- Work required
Take the material below and reproduce, word for word, only the lines from the line with "Dienstregeling (421, 2347)" through the line with "[Favoris] (711, 29)".
*** Records supplied ***
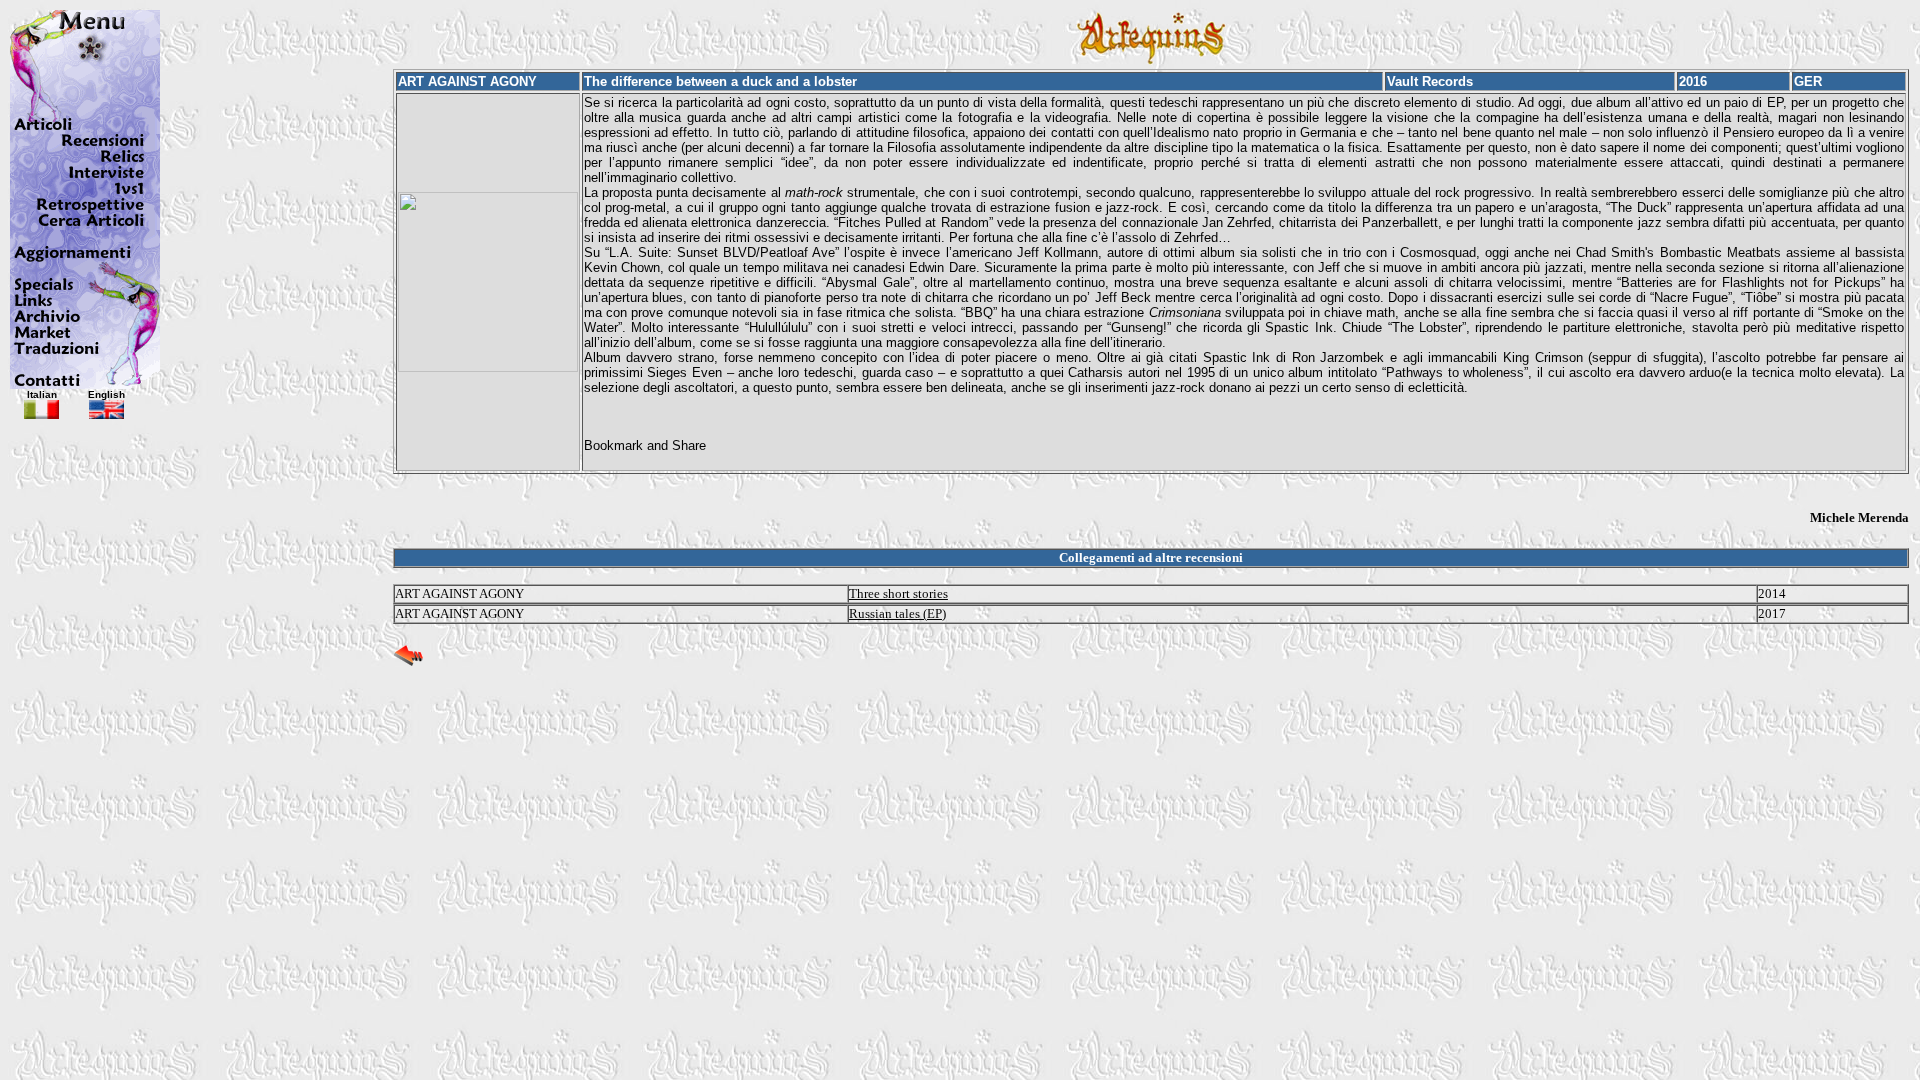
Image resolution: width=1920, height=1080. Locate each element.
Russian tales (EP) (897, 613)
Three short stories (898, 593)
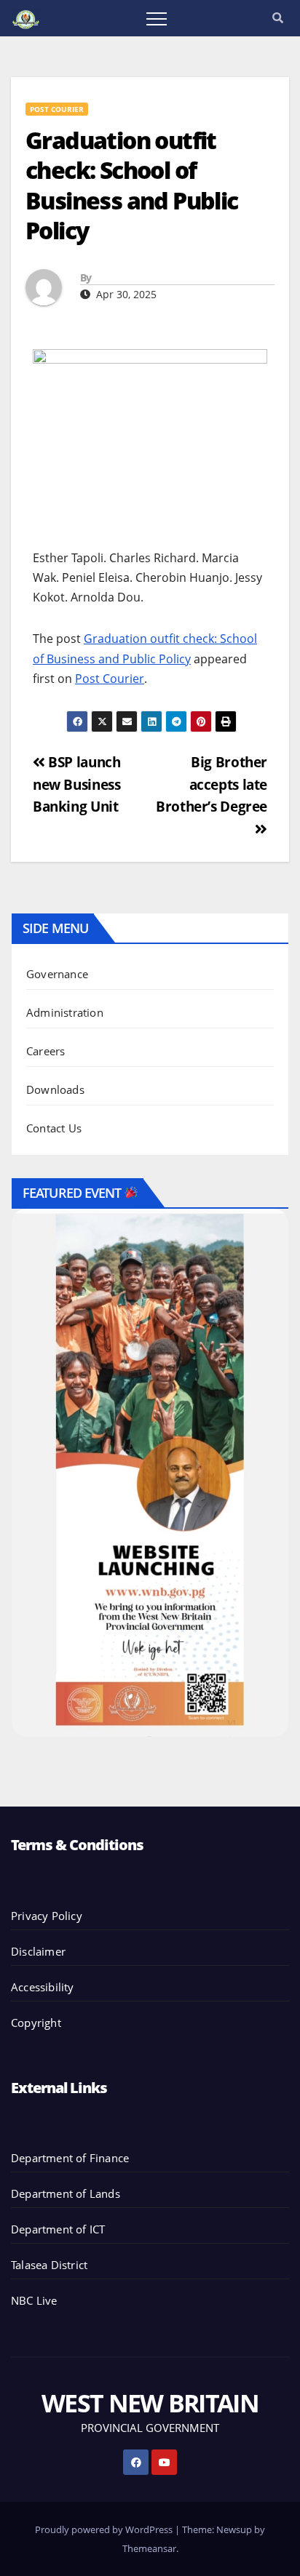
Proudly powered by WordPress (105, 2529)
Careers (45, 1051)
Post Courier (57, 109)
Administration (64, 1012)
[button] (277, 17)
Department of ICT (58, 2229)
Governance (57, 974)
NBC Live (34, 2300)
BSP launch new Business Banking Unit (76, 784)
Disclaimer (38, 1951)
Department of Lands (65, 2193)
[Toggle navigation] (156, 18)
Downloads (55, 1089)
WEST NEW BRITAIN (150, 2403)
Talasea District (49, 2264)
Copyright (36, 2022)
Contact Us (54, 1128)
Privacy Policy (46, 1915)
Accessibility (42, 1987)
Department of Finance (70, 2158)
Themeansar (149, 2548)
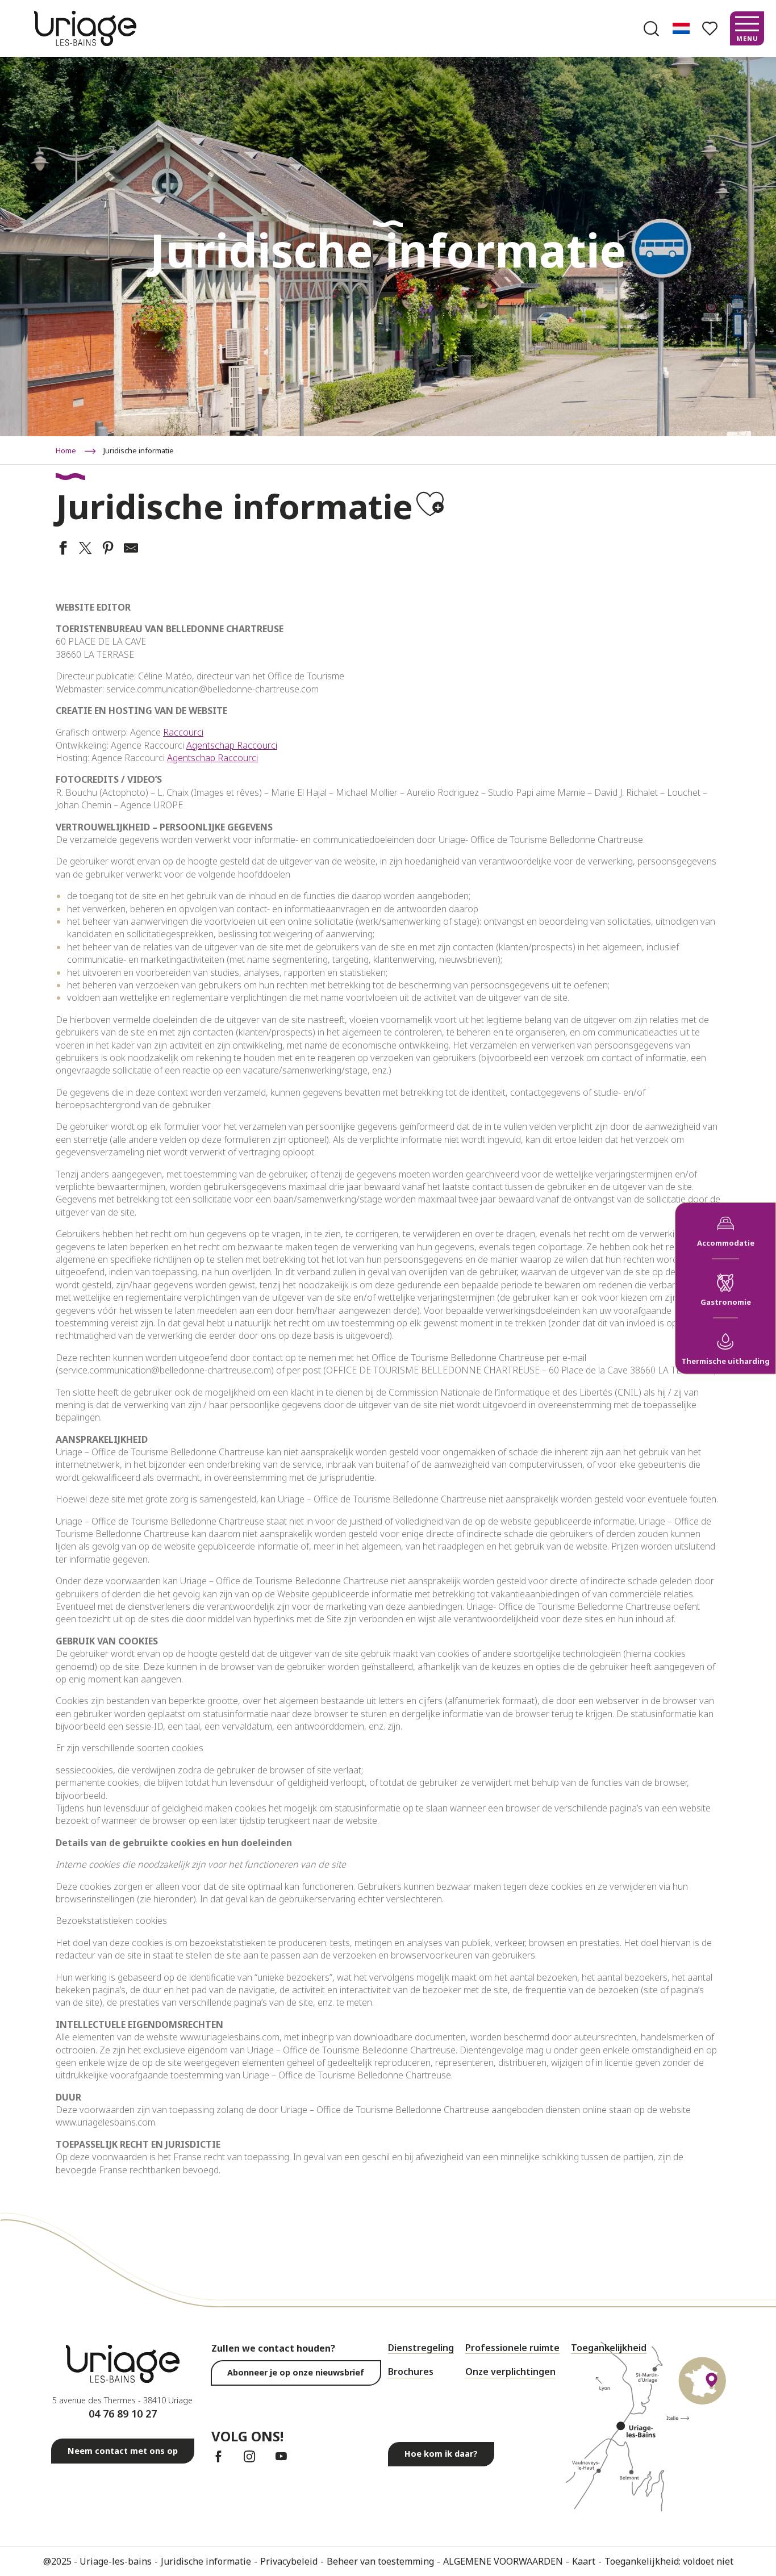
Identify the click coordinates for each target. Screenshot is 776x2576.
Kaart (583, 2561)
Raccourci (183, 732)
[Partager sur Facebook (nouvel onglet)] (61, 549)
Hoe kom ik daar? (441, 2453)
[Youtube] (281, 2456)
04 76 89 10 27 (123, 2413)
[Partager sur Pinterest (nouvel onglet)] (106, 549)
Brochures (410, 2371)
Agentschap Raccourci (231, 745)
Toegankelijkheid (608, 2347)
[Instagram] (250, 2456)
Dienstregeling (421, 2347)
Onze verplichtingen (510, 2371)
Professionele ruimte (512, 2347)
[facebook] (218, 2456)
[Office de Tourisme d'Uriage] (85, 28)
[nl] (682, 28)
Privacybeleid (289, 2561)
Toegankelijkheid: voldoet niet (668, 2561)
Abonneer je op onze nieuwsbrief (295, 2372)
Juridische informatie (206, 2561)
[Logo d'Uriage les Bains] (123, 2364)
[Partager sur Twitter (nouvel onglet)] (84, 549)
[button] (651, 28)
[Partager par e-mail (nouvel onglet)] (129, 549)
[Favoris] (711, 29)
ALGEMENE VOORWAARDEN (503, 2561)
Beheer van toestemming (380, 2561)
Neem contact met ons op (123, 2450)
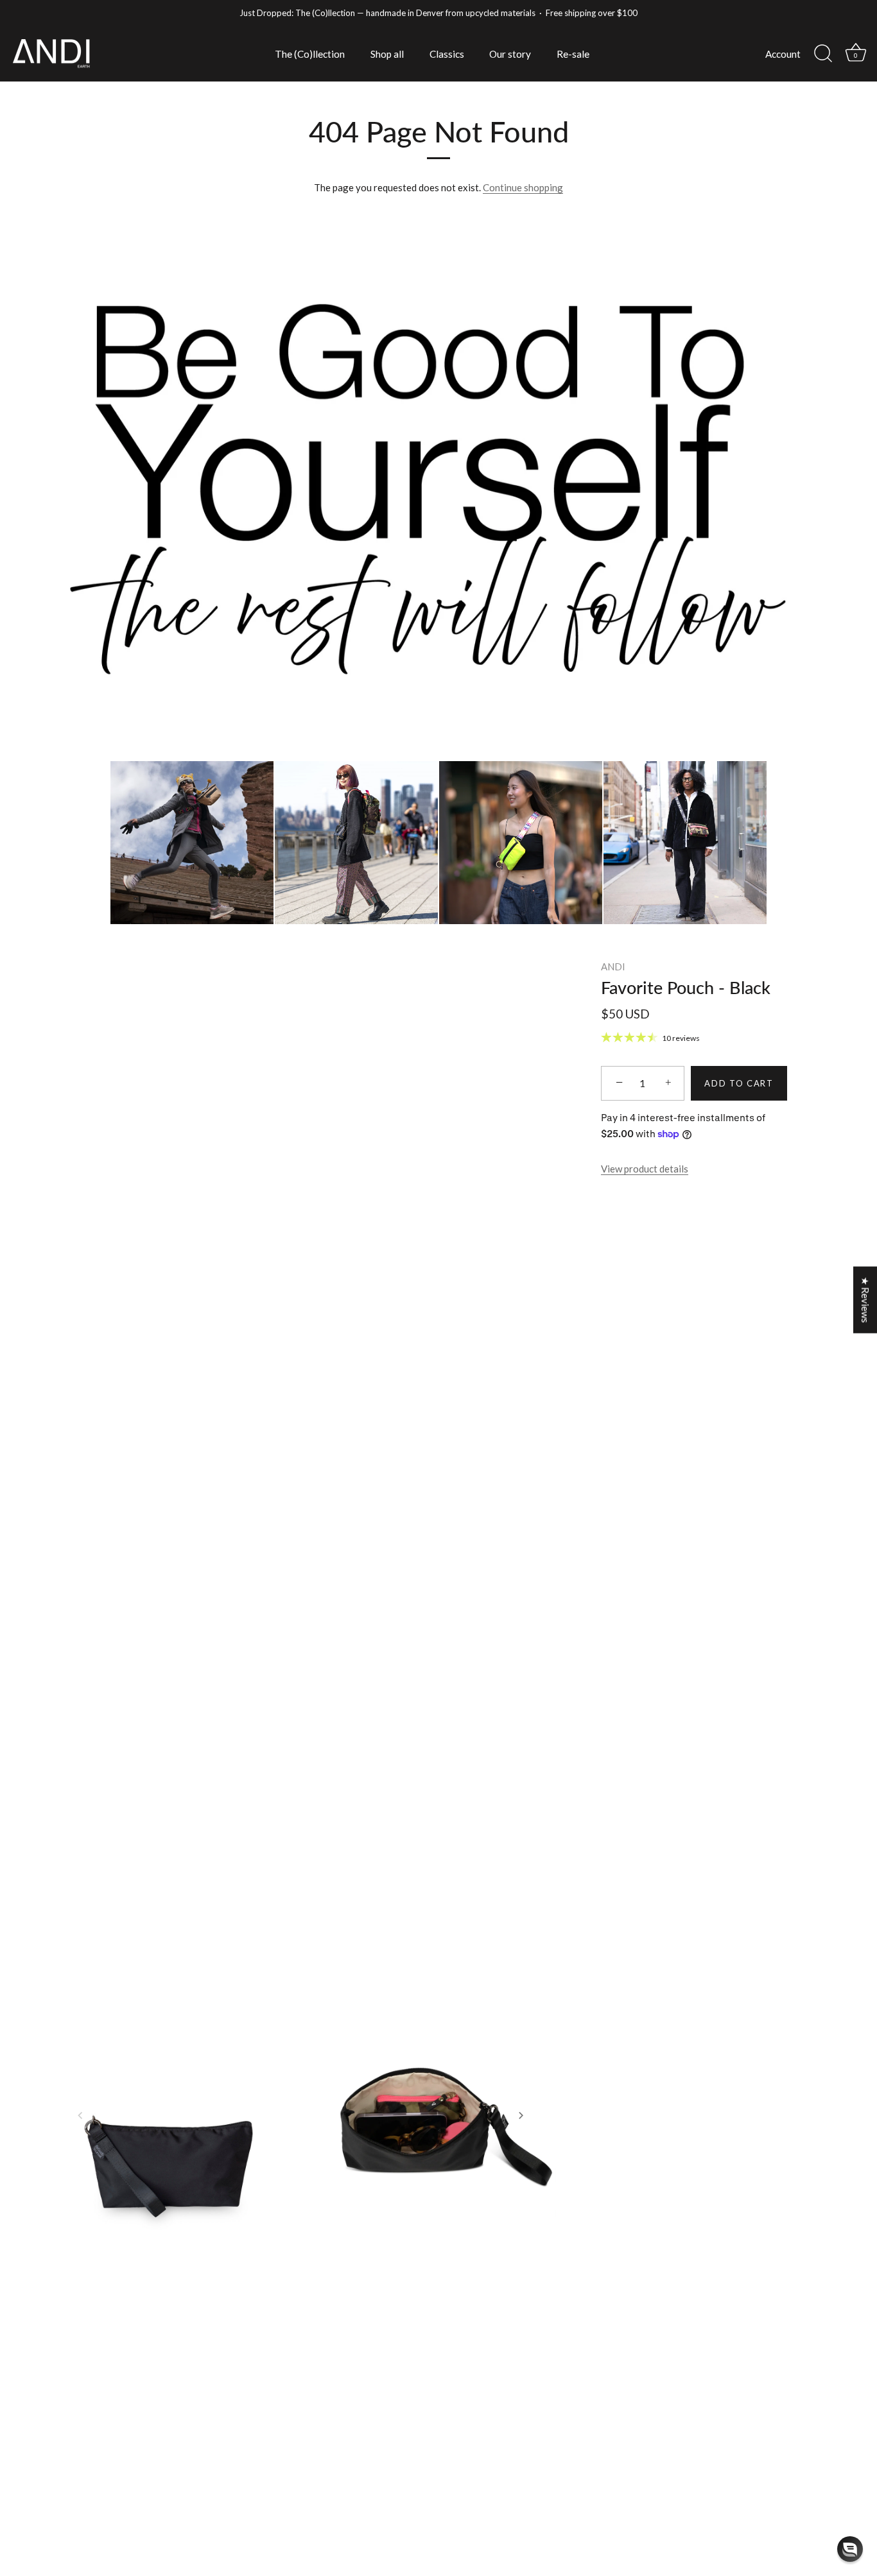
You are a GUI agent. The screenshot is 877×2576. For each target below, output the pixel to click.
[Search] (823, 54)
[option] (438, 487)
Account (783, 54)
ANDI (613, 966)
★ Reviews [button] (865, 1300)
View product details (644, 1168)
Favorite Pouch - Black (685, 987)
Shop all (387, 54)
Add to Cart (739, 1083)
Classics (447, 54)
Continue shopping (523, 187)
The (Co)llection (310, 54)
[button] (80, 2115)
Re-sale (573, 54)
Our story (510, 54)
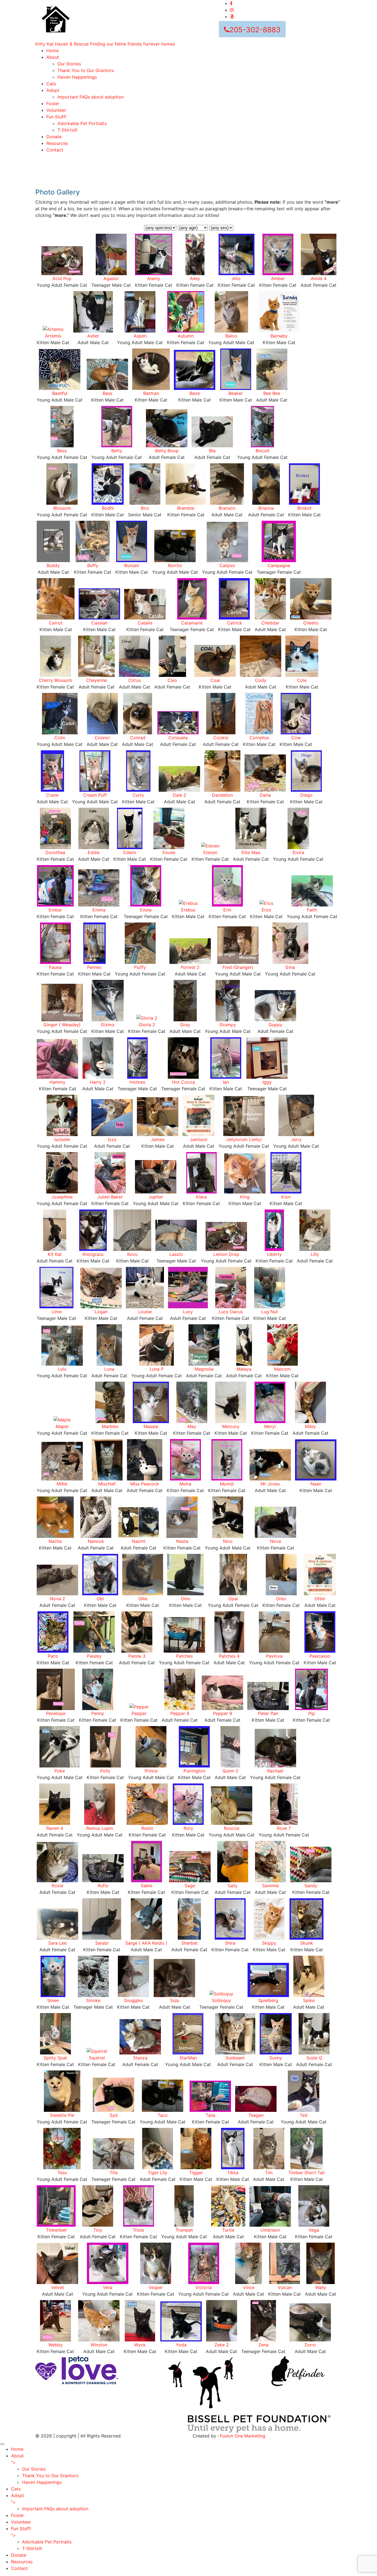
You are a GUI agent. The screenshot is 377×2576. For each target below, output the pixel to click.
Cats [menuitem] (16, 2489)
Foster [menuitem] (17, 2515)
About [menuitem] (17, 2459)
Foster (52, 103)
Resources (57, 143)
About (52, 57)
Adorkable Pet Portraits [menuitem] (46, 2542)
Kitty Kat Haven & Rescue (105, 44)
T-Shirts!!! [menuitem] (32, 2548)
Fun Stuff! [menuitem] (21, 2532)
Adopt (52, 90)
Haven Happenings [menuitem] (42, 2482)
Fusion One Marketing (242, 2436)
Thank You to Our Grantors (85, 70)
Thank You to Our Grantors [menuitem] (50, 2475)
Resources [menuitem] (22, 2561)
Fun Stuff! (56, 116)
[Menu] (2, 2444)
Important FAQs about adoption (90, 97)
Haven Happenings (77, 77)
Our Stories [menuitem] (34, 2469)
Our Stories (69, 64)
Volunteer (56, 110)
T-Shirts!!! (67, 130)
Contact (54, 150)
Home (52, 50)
*** End of Records supplied ***
- Written solution
Dienstregeling (421, 2347)
Onze verplichtingen (510, 2371)
Professionele ruimte (512, 2347)
[facebook] (218, 2456)
[Office de Tourisme d'Uriage] (85, 28)
[nl] (682, 28)
Privacybeleid (289, 2561)
Toegankelijkheid: voldoet niet (668, 2561)
Abonneer je op onze nieuwsbrief (295, 2372)
Juridische informatie (206, 2561)
[Logo d'Uriage les Bains] (123, 2364)
[Partager sur Twitter (nouvel onglet)] (84, 549)
[button] (651, 28)
[Partager par e-mail (nouvel onglet)] (129, 549)
[Favoris] (711, 29)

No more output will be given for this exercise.